What needs to be done: Only the lines from the one containing "The image size is (1280, 625)." through the last line below should be written out, exactly and with both ends kept.

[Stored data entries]
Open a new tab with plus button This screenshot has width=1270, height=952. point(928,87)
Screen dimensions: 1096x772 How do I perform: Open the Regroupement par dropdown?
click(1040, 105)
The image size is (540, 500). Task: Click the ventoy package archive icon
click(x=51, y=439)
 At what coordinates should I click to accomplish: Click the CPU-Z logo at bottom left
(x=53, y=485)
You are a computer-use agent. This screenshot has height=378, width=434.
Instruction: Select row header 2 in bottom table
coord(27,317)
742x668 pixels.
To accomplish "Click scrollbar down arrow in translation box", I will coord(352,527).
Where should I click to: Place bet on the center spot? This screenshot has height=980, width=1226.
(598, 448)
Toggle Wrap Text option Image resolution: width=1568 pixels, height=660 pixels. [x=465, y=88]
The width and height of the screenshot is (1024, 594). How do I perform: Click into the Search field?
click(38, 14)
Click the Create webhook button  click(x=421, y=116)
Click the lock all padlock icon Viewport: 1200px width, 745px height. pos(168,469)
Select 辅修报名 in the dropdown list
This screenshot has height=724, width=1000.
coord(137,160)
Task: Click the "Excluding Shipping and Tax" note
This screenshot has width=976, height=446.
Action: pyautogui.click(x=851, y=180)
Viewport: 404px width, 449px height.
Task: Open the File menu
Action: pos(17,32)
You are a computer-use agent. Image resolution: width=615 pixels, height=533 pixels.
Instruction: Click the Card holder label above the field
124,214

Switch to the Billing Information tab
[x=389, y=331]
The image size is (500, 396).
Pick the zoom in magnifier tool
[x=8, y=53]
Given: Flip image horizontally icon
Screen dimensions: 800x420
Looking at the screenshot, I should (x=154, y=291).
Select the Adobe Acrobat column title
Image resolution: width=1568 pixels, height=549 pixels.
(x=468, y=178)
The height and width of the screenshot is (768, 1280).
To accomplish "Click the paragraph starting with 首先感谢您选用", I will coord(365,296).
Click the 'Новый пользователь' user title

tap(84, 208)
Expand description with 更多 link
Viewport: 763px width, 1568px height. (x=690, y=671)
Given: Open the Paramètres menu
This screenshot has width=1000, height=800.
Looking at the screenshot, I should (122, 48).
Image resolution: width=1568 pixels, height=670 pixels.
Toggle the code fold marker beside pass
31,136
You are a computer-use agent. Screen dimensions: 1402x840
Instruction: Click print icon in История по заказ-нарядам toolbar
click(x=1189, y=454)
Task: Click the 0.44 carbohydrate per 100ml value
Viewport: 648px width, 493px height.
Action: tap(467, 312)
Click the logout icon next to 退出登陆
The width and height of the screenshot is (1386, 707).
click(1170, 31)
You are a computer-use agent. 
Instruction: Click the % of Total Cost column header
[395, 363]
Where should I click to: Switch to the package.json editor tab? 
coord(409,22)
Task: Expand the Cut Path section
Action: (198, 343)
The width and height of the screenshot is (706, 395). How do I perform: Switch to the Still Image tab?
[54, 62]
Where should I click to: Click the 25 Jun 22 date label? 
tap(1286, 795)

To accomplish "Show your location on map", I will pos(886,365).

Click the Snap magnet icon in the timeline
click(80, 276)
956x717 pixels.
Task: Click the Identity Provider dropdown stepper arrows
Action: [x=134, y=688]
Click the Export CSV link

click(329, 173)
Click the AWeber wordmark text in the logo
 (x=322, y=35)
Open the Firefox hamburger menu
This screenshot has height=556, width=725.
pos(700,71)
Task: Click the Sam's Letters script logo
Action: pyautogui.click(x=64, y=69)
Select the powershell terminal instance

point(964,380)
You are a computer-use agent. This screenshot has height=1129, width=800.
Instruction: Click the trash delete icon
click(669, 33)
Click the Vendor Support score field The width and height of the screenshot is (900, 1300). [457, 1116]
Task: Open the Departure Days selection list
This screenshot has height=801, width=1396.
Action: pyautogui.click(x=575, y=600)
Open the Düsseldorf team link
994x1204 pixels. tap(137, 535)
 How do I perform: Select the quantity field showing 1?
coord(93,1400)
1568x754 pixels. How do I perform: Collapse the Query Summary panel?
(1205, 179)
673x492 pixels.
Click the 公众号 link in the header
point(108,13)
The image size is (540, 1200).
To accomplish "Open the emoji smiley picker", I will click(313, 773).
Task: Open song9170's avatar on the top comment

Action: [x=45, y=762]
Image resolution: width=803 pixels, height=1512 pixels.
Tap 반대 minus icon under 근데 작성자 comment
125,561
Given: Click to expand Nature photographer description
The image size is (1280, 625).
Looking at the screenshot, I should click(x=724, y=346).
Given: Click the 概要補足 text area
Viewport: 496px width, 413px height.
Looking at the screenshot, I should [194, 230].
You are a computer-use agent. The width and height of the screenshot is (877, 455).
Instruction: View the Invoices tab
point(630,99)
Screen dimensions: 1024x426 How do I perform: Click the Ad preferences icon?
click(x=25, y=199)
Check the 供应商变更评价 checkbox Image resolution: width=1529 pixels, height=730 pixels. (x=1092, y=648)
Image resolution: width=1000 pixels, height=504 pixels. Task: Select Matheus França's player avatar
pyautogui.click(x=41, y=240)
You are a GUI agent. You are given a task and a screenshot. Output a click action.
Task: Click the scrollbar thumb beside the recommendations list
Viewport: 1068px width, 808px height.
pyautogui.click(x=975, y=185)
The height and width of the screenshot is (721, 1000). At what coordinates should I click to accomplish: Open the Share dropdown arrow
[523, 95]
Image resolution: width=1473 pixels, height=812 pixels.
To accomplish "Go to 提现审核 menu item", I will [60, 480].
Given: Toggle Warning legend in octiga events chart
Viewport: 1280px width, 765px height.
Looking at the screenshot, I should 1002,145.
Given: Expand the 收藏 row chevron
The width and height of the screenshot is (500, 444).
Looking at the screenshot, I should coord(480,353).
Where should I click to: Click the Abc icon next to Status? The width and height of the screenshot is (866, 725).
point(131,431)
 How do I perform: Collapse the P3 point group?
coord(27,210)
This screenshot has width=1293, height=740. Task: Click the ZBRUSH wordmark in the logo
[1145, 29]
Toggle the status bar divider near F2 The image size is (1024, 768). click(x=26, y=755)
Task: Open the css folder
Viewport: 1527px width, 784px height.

Finished task:
The image size is (1280, 625).
Looking at the screenshot, I should click(x=724, y=346).
Given: Click the 概要補足 text area
Viewport: 496px width, 413px height.
Looking at the screenshot, I should [194, 230].
You are a computer-use agent. The width and height of the screenshot is (877, 455).
Instruction: View the Invoices tab
point(630,99)
Screen dimensions: 1024x426 How do I perform: Click the Ad preferences icon?
click(x=25, y=199)
Check the 供应商变更评价 checkbox Image resolution: width=1529 pixels, height=730 pixels. (x=1092, y=648)
Image resolution: width=1000 pixels, height=504 pixels. Task: Select Matheus França's player avatar
pyautogui.click(x=41, y=240)
You are a GUI agent. You are given a task and a screenshot. Output a click action.
Task: Click the scrollbar thumb beside the recommendations list
Viewport: 1068px width, 808px height.
pyautogui.click(x=975, y=185)
The height and width of the screenshot is (721, 1000). At what coordinates should I click to accomplish: Open the Share dropdown arrow
[523, 95]
Image resolution: width=1473 pixels, height=812 pixels.
To accomplish "Go to 提现审核 menu item", I will [60, 480].
Given: Toggle Warning legend in octiga events chart
Viewport: 1280px width, 765px height.
Looking at the screenshot, I should 1002,145.
Given: Expand the 收藏 row chevron
The width and height of the screenshot is (500, 444).
Looking at the screenshot, I should coord(480,353).
Where should I click to: Click the Abc icon next to Status? The width and height of the screenshot is (866, 725).
point(131,431)
 How do I perform: Collapse the P3 point group?
coord(27,210)
This screenshot has width=1293, height=740. Task: Click the ZBRUSH wordmark in the logo
[1145, 29]
Toggle the status bar divider near F2 The image size is (1024, 768). click(x=26, y=755)
Task: Open the css folder
Viewport: 1527px width, 784px height.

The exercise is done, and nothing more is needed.